Documentación necesaria para contratar una hipoteca: el checklist definitivo
Solicitar una hipoteca puede sentirse como una carrera de obstáculos… hasta que conoces exactamente qué pide el banco, por qué lo pide y cómo tenerlo todo listo desde el minuto uno.
La diferencia entre una aprobación rápida y un “lo sentimos, falta un documento” suele estar en la preparación previa.
Como broker hipotecario con décadas de experiencia en el sector, te presento el checklist definitivo para que lleves tu documentación al día, sin estrés y aumentando significativamente tus opciones de conseguir las mejores condiciones del mercado.
1. Documentación personal básica
Es lo primero que cualquier entidad revisará para verificar tu identidad y situación civil.
DNI o NIE en vigor
Libro de familia (si aplica)
Certificado de empadronamiento (solo solicitado por algunas entidades)
Estado civil actualizado:
Casado: escritura de matrimonio
Divorciado: sentencia de divorcio
Pareja de hecho: documento acreditativo
Consejo experto: Si estás casado en régimen de gananciales, ambos cónyuges deberán aportar documentación completa, aunque solo uno solicite la hipoteca.
2. Documentación laboral
El banco necesita comprobar la estabilidad de tus ingresos para valorar el riesgo.

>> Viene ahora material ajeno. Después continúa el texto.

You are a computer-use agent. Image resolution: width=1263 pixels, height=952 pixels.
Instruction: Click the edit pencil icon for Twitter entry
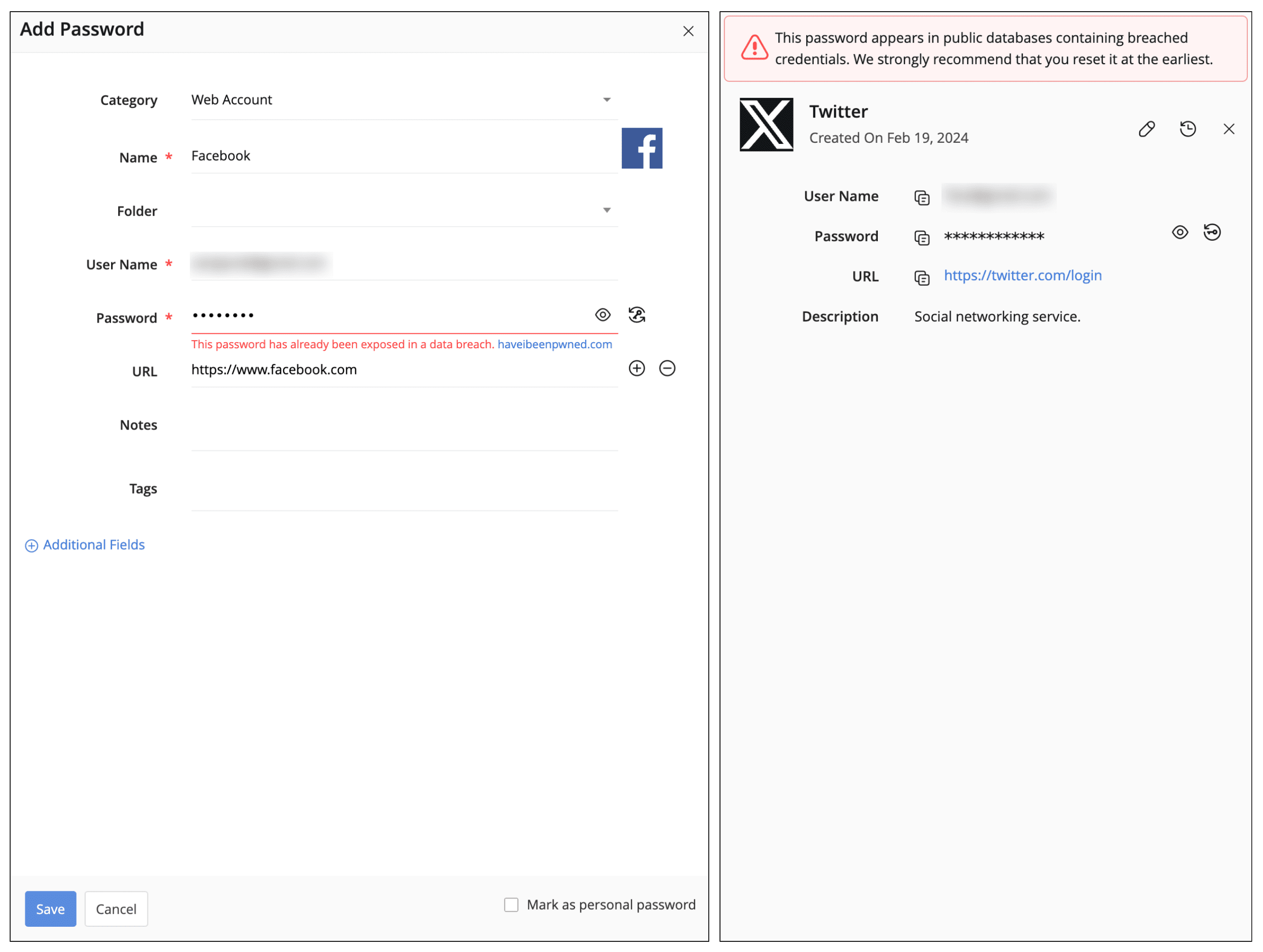[1146, 129]
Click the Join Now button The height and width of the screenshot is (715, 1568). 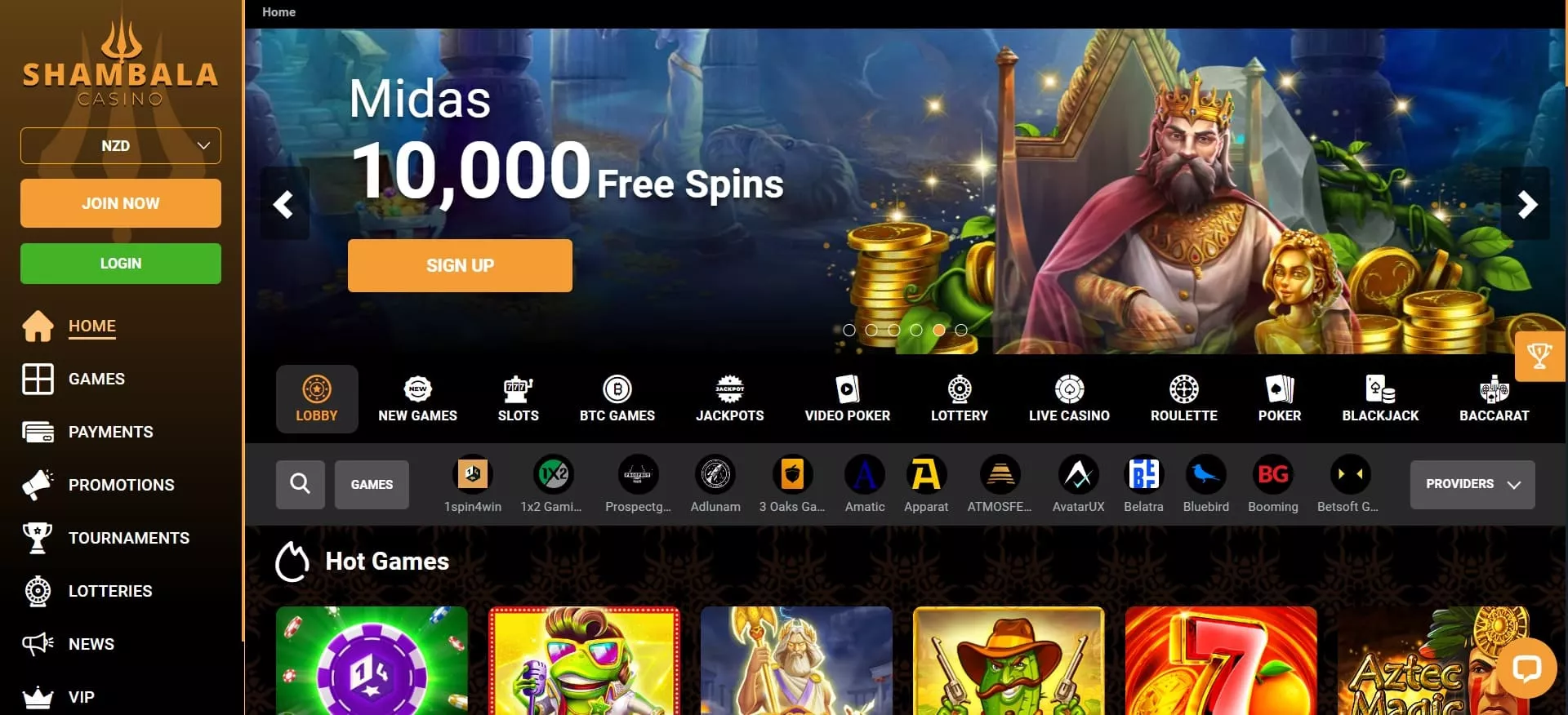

Si eres trabajador por cuenta ajena:
Contrato laboral actual
Últimas 3 nóminas
Vida laboral actualizada
Si eres autónomo:
Declaraciones de IRPF de los últimos 2 años
Pagos fraccionados (modelo 130 o 131)
IVA trimestral y resumen anual (modelo 303 y 390)
Certificado de estar al corriente con Hacienda y Seguridad Social
Vida laboral
Si tienes una empresa (sociedades):
Impuesto de sociedades
Cuentas anuales depositadas
Balance y cuenta de resultados
Escrituras de constitución
Consejo experto: Los autónomos suelen tener más trabas, pero con un broker hipotecario especializado puedes demostrar solvencia real aunque tus ingresos sean variables.
3. Justificantes de ingresos y solvencia
Aquí el banco evalúa tu capacidad de pago.
Declaración de la renta (IRPF)
Extractos bancarios de los últimos 6 a 12 meses
Certificados de otros ingresos: alquileres, pensiones, etc.
Información sobre inversiones o ahorros:
Fondos
Planes de pensiones
Cuentas remuneradas
Consejo experto: Presentar tu situación financiera de forma ordenada genera confianza y acelera la aprobación.
4. Información sobre deudas y obligaciones
El banco quiere conocer tu nivel de endeudamiento actual.
Préstamos personales
Financiaciones de coche
Tarjetas de crédito (límite y saldo disponible)
Microcréditos
Avales en los que aparezcas
Consejo experto: A veces cancelar una pequeña deuda puede mejorar tu ratio de riesgo y permitirte acceder a una hipoteca más competitiva.
5. Documentos del inmueble que deseas financiar
Para el banco, la propiedad es la garantía. Debe comprobar su valor y situación legal.
Contrato de arras o preacuerdo de compra
Nota simple del Registro de la Propiedad
Referencia catastral
Certificado de eficiencia energética
En algunos casos: estatutos de la comunidad o certificado de deuda cero
Consejo experto: La nota simple debe tener menos de 30 días. Un broker puede gestionarla por ti y verificar que el inmueble está libre de cargas.
6. Aportación de fondos propios
Todos los bancos pedirán que demuestres que cuentas con ahorros suficientes para cubrir:
El 20% que no financia la hipoteca
Los gastos de compra y formalización
(aprox. entre un 10% y 12% adicionales)
Para ello pueden solicitar:
Extractos de ahorro
Certificados de depósito
Movimientos donde se origina ese dinero
Consejo experto: Si parte del dinero proviene de un familiar, se requiere contrato de donación o préstamo privado.
Checklist descargable (versión rápida)
✔ DNI o NIE
✔ Últimas 3 nóminas o IRPF en autónomos
✔ Vida laboral
✔ Extractos bancarios (6–12 meses)
✔ Declaración de la renta
✔ Detalle de deudas
✔ Contrato de arras
✔ Nota simple
✔ Acreditación de ahorros
Tener esto listo = solicitar la hipoteca en la mitad de tiempo.
Por qué contar con un broker hipotecario facilita todo este proceso
Un broker hipotecario actúa como tu estratega personal:
Ordena tu documentación
Detecta posibles problemas antes de ir al banco
Presenta tu caso de forma óptima para que la entidad lo valore mejor
Negocia tipos más bajos gracias a acuerdos previos
En otras palabras: te ahorra tiempo, dinero y dolores de cabeza.